How big is the demand? Over the past two decades, only one industrial project in Quebec has started that required more than 50 megawatts of power – Agnico-Eagle and Yamana Gold’s Malarctic gold mine. Now, Pierre Fitzgibbon, the province’s Economy and Energy Minister, has 50 such projects sitting on his desk waiting to be rejected or approved.
Later this month, the minister will weed out a batch of project proposals – approving some, rejecting some and negotiating delayed starts for others – and hope there’s no blowback from business.
“Some people expected … that every project would be accepted,” Mr. Fitzgibbon told reporters earlier this month. “Now, whoops, we can’t connect everybody. So there will be some skepticism as to what has happened. But we hope that the good projects, the very, very good projects, we can work with the companies to stagger [the starts] a little bit.”
Cementing future power production is also an issue. The utility predicts an end to its electricity surpluses by 2026, and adding more industrial customers beyond existing ones could require building new hydroelectric or wind projects at a cost three or four times those of existing dams. The utility’s legacy dams produce power for roughly three cents a kilowatt-hour.
Mr. Legault has mandated Hydro-Québec to update its studies on the viability of building new dams, an effort that will begin with a preliminary analysis on the hydroelectric potential of the Little Mecatina River in Quebec’s Côte-Nord region.
A five-year strategic plan laid out by former Hydro-Québec CEO Sophie Brochu also calls for stepping up energy efficiency for its residential and business customers, refurbishing existing hydroelectric stations to generate more power, and developing more wind-power projects.
In the near term, negotiations with Newfoundland and Labrador over the Churchill Falls electricity purchase contract will be a key part of the supply picture. About 15 per cent of the power the utility sells comes from the Churchill Falls hydro site in Labrador, one of the world’s largest. Hydro-Québec is a minority owner of production assets.
The two provinces are preparing for formal talks to renew the 1969 pact. Under the current contract, which expires in 2041, Quebec purchases more than 5,000 megawatts of Churchill Falls power at 0.2 cents a kilowatt-hour, a tiny fraction of the energy’s resale value.

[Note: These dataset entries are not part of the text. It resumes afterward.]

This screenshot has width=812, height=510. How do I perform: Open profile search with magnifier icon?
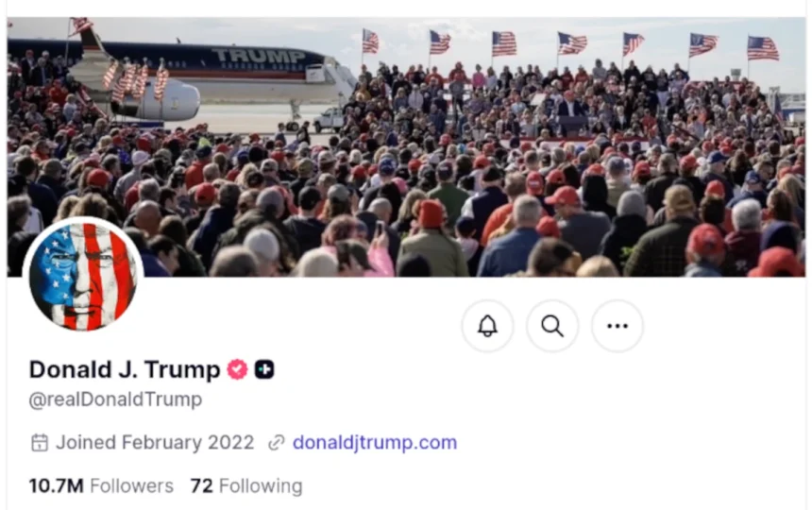pos(552,326)
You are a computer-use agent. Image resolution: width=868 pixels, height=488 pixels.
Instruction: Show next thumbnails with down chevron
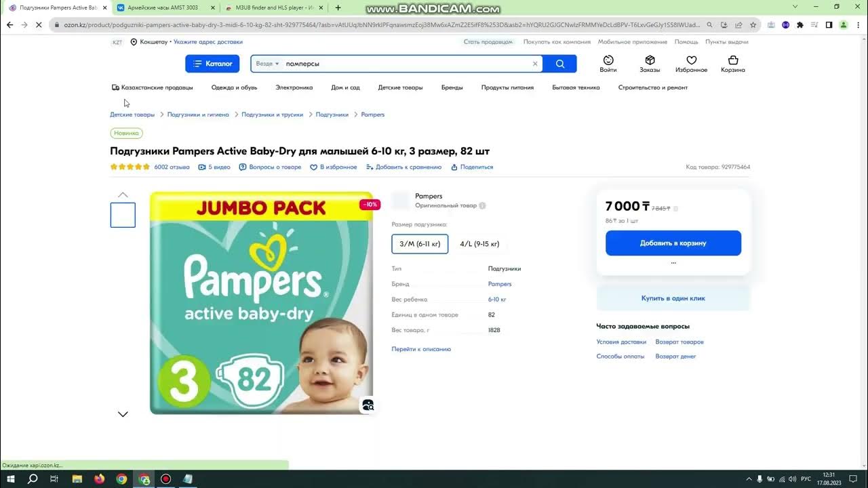coord(123,414)
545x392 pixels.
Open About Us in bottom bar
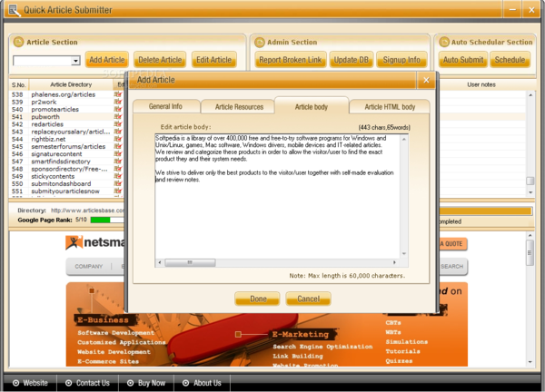point(201,383)
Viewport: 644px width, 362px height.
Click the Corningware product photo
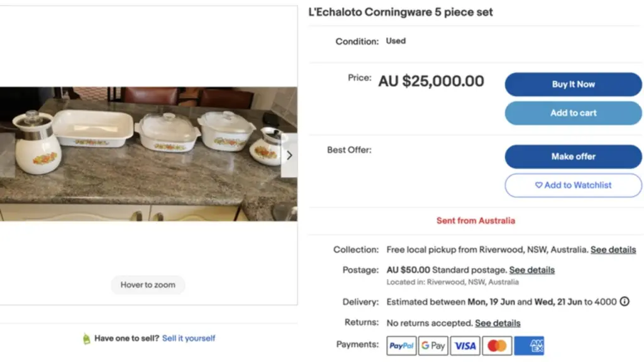(x=145, y=154)
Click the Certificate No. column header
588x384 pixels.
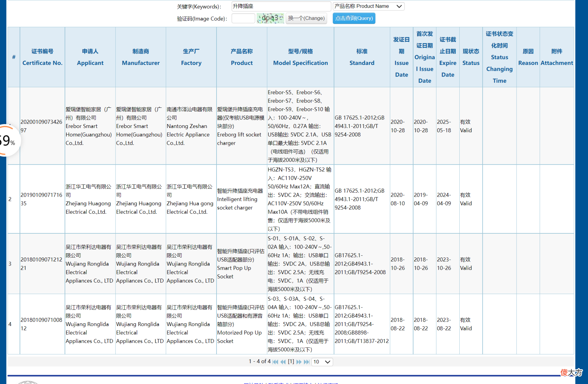tap(42, 57)
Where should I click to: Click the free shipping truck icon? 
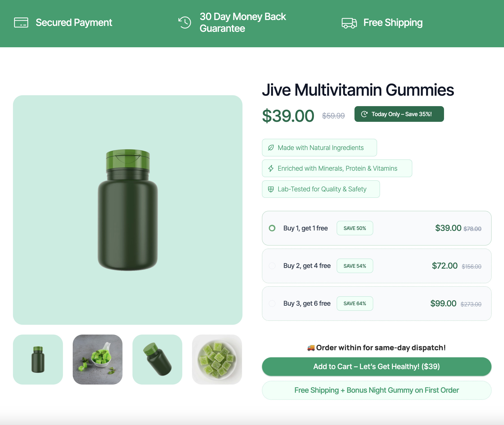(349, 23)
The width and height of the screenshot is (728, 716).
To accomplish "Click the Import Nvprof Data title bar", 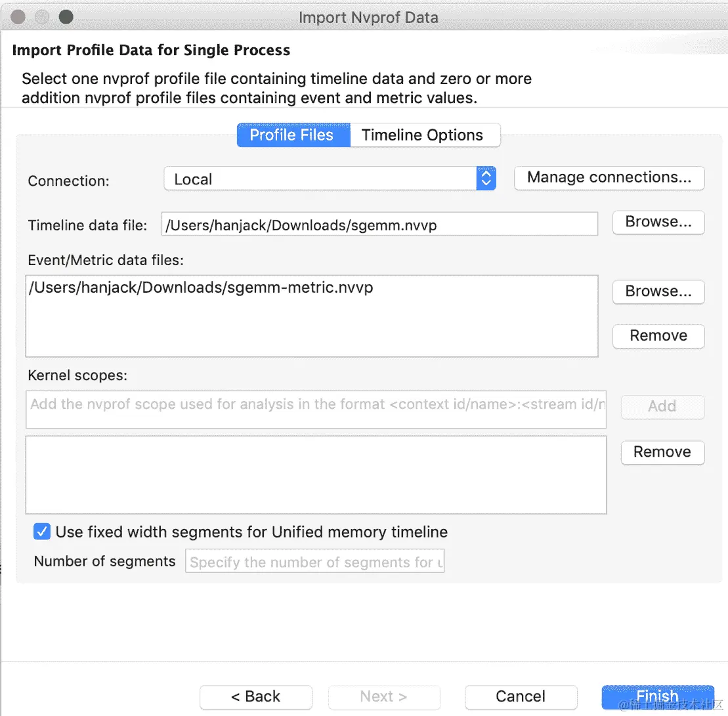I will click(x=368, y=17).
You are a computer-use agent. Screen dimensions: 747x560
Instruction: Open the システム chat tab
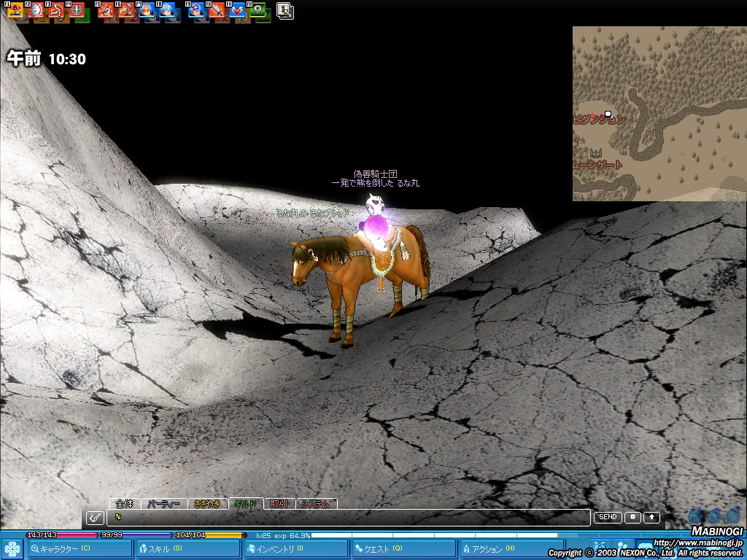(x=316, y=503)
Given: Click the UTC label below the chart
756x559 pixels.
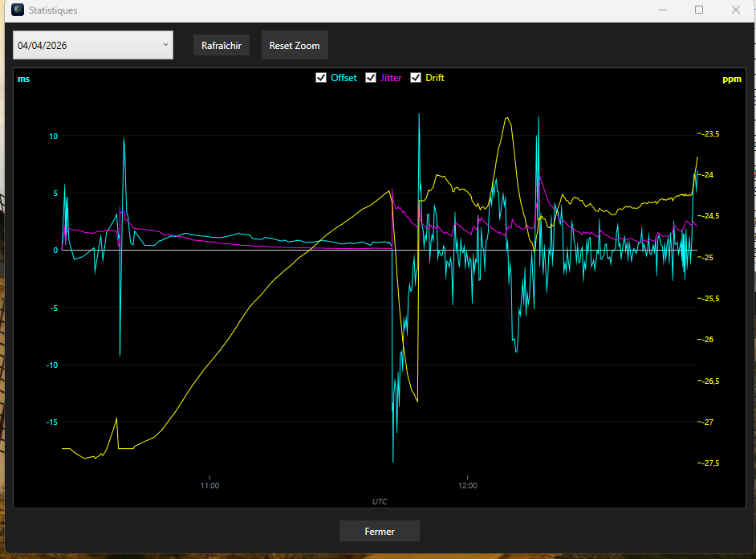Looking at the screenshot, I should (x=380, y=502).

The deal has generated decades of resentment in Newfoundland and Labrador and successive Newfoundland governments have pressed for a better agreement to no avail. Mr. Sabia and Mr. Legault will have to figure out how to salvage the relationship to forge a new pact in a way that benefits both provinces.

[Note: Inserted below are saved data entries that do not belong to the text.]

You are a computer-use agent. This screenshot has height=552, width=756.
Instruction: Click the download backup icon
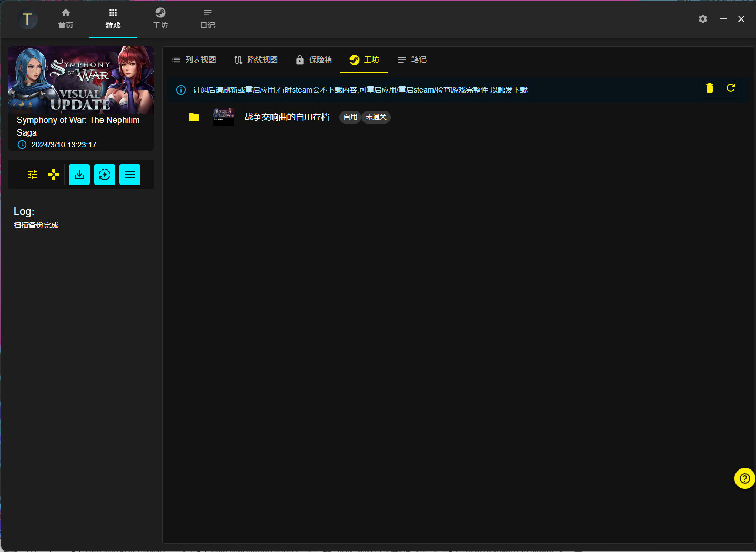click(x=79, y=174)
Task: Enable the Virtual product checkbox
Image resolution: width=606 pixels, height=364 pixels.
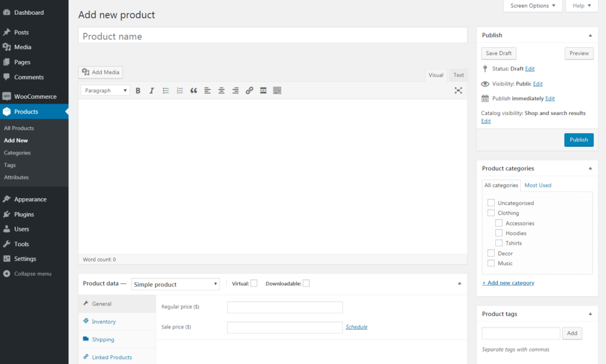Action: tap(254, 283)
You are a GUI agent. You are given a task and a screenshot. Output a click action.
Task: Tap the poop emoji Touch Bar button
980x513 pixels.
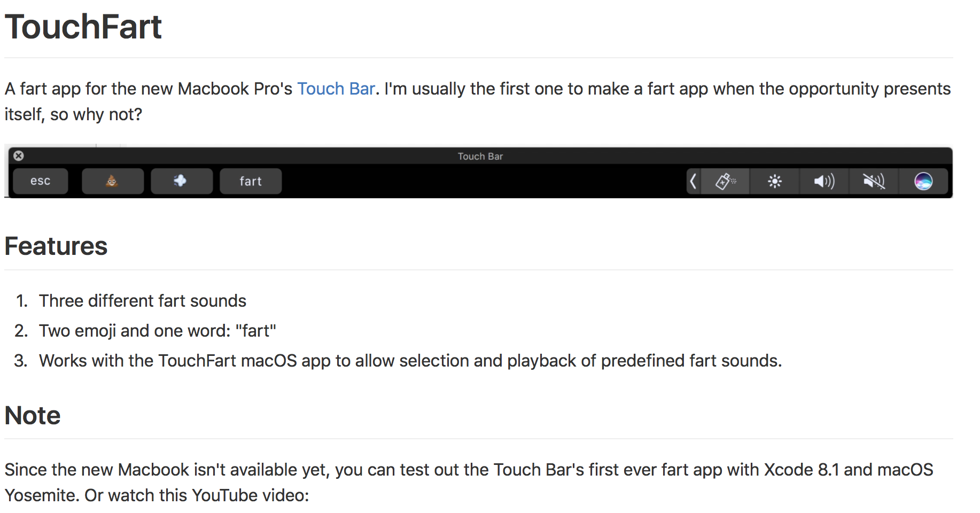point(112,181)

The former Caisse chief has engineered creative solutions to tricky problems before. His team found a palatable way to throw a lifeline to Bombardier Inc. when it was in the throes of a cash crisis in 2015, buying a 30-per-cent stake in its rail unit for $1.5-billion.
The challenges don’t end there. Mr. Sabia will have to contend with an aging grid and infrastructure system that continues to be tested by more extreme weather. He’ll have to consider whether current power rates – by which residential customers are being subsidized by commercial and industrial users – need to be changed.

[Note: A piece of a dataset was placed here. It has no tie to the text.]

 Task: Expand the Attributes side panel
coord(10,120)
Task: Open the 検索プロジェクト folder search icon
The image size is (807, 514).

He’ll also have to make sure that he maintains unity among Hydro-Québec employees, who’ve now seen three CEOs over eight years.
Externally, he’ll have to clarify Hydro-Québec’s relationships with private power producers, continue to build bridges to First Nations communities, and specify the extent to which the utility can help the decarbonization efforts of Ontario, Atlantic Canada and neighbouring U.S. states.
Mr. Sabia has transformed institutions before. This time, though, Hydro-Québec’s political masters will be heavily involved in how that plays out.
With a report from Bill Curry in Ottawa.